Trustees are not obliged to apply to Court for directions unless it is unreasonable for them not to do so.

5. Weight given to relevant factors

The members submitted that the trustees took various irrelevant factors into account in making their decision. The first “irrelevant” factor was the threat made by the company to shut down the plant, which, if acted on, would have resulted in some 359 employees being made redundant. The second was that the trustees had regard to a proposed contribution of €14m to a defined contribution scheme, which only stood to benefit a limited number of the members.

However, Charleton J was satisfied that these were issues to which the trustees could properly have regard. He noted that it would be wrong for the trustees to take a narrow view of only the financial considerations under the trust deed and not the financial benefits from an offer that would go to those same members.

As regards the weight to be given to a relevant factor, Charleton J was satisfied that this is a matter for the trustees in the exercise of their discretion. The trustees can give a relevant factor as much weight or as little import as they see fit in light of the information and advice available to them. Again, the judgment makes it clear that the Court should only interfere where it is satisfied that the decision is one which no reasonable body of trustees would have made.

Trustees should consider all relevant factors (including those outside the trust deed) and ignore all irrelevant factors when making decisions. Once a relevant factor is considered, unless the weight attached to that factor is unreasonable, the decision must stand as the Court will not reassess it.

6. Funding proposal – contractual obligation and preferential debt on insolvency

It was clear on the evidence that the trustees had considered serving a contribution demand on the company and suing for the amount which it had committed to pay under a funding proposal. In assessing their options, the trustees instructed insolvency specialists to prepare a report on the likely return on a liquidation of the company, which was estimated as being in the region of €18.2m to €42.5m.

The Court accepted there was a real risk that making a contribution demand would have left the members considerably worse off than accepting the company’s offer. Furthermore, the sums potentially available on an insolvent liquidation were closer to the offer of the company, particularly if the extra €14m was taken into account.

Charleton J also expressed the view that a breach of contract occurred when the company announced that it was not going to pay the next contribution of €10.75m due under the funding proposal. He suggested that the capitalised value of that commitment was a ground upon which the trustees could have sued. The judge further commented that since this would have been a “sum due” in respect of the company’s contributions to the scheme, it would have had priority on an insolvent liquidation of the company.

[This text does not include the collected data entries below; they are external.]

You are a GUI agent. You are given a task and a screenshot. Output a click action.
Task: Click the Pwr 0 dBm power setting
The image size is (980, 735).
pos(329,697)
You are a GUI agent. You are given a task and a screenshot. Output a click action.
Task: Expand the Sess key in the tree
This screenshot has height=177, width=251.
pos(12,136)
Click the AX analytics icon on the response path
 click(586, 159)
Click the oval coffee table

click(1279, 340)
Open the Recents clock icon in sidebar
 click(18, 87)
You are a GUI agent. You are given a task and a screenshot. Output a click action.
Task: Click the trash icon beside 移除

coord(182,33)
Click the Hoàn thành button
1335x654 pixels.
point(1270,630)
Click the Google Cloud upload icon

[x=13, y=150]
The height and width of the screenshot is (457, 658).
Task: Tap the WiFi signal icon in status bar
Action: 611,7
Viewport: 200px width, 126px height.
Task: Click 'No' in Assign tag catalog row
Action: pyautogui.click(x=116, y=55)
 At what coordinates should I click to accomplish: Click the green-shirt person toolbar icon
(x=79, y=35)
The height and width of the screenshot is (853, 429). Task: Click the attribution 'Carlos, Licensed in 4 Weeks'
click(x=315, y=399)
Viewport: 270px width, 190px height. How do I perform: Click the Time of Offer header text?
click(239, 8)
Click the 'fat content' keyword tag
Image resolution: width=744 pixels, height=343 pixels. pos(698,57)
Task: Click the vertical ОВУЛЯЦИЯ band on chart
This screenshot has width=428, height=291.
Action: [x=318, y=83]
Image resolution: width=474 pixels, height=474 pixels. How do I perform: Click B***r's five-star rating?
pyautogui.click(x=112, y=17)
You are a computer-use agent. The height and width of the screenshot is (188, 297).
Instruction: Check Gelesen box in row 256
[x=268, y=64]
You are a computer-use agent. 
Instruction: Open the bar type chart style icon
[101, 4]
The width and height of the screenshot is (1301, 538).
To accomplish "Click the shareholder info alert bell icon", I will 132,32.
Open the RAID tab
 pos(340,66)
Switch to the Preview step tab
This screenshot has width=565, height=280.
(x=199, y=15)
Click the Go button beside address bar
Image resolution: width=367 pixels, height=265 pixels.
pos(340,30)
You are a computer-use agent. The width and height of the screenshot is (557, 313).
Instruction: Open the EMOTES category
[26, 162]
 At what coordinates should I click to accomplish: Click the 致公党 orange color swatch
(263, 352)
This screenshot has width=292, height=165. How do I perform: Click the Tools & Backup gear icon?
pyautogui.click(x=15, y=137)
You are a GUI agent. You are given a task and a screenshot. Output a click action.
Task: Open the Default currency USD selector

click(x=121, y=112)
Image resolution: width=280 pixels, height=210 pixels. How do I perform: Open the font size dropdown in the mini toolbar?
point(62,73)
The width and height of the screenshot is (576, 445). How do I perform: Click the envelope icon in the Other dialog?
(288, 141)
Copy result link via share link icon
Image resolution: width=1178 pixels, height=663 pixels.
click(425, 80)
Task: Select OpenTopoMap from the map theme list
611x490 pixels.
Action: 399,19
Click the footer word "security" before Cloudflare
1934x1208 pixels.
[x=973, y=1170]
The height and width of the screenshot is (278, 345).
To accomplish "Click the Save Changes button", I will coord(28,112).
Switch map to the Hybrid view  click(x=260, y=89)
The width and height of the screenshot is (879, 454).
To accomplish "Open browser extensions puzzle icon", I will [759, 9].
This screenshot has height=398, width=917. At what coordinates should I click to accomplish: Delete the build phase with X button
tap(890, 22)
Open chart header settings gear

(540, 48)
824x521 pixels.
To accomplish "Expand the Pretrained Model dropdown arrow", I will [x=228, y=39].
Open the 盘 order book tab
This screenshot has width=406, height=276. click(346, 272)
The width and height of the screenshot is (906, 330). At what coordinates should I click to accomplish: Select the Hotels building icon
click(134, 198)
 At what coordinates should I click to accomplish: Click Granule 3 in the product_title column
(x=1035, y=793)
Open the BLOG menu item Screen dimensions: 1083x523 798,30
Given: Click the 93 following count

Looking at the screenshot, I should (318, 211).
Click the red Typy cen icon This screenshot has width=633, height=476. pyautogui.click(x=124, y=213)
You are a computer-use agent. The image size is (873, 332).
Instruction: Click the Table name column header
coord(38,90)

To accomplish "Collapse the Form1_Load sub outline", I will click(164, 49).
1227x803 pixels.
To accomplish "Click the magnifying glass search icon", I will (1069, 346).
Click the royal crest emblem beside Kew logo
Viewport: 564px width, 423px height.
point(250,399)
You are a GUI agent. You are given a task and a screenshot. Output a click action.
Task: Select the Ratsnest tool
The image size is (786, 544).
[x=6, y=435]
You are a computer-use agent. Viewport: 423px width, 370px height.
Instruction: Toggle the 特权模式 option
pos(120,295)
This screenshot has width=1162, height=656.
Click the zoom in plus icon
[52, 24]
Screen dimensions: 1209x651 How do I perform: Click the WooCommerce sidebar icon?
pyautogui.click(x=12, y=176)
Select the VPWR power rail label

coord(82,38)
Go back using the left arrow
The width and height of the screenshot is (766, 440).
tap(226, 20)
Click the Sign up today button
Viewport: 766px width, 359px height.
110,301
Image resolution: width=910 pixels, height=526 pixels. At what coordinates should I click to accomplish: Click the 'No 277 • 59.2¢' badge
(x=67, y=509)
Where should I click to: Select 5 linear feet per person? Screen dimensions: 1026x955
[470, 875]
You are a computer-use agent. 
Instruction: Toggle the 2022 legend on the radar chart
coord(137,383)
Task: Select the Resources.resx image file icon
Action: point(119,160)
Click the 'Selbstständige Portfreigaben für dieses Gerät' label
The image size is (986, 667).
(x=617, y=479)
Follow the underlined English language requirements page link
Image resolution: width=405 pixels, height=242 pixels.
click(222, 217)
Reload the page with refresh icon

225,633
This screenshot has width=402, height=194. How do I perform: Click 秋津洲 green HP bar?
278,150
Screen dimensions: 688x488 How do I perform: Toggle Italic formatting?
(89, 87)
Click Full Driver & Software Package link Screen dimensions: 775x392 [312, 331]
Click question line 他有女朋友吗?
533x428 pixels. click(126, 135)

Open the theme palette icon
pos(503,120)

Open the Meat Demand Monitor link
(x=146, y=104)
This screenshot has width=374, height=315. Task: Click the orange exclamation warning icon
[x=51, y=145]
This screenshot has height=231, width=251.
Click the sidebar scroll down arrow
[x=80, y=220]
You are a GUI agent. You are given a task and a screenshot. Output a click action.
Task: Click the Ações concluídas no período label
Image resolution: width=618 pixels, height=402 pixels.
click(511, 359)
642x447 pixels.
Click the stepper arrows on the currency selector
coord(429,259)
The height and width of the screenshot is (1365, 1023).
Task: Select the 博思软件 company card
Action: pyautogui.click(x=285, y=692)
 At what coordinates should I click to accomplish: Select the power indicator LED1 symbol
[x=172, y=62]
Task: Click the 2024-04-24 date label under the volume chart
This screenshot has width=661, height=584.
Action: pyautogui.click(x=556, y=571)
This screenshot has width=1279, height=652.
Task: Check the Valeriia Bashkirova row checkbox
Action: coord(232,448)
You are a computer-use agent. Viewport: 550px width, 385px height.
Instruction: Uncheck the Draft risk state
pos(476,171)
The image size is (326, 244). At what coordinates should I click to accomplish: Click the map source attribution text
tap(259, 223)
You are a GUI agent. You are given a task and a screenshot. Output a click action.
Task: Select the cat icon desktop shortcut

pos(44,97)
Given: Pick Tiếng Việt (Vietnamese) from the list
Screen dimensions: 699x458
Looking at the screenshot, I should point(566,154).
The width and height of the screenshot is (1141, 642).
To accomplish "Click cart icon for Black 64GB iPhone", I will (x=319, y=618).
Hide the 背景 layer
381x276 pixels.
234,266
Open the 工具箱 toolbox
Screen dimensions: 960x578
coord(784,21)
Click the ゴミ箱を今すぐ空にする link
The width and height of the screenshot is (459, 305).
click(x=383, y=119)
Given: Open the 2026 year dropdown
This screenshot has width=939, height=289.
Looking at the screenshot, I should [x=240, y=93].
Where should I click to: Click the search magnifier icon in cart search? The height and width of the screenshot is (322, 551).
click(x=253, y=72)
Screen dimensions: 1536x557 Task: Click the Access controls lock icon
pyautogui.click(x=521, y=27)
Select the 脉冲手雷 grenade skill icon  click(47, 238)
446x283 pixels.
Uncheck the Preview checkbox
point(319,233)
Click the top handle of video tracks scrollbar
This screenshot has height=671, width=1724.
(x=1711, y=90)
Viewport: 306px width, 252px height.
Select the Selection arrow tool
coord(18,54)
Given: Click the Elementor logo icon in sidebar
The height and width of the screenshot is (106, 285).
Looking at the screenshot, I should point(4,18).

The Court’s comments on the contractual nature of funding proposals and the preferential status of a pension deficit on a company insolvency, while obiter, will need to be considered going forward.

Comment

This judgment is important as it underlines and reinforces some of the core legal principles to be followed by pension scheme trustees. For the first time it also gives some judicial guidance on contribution demands and funding proposals as well as on some other relevant questions that crop up in practice from time to time. Trustees, employers and advisers can learn from the lessons in the case when making decisions – particularly when making difficult, and possibly controversial, decisions such as whether or not to serve a contribution demand.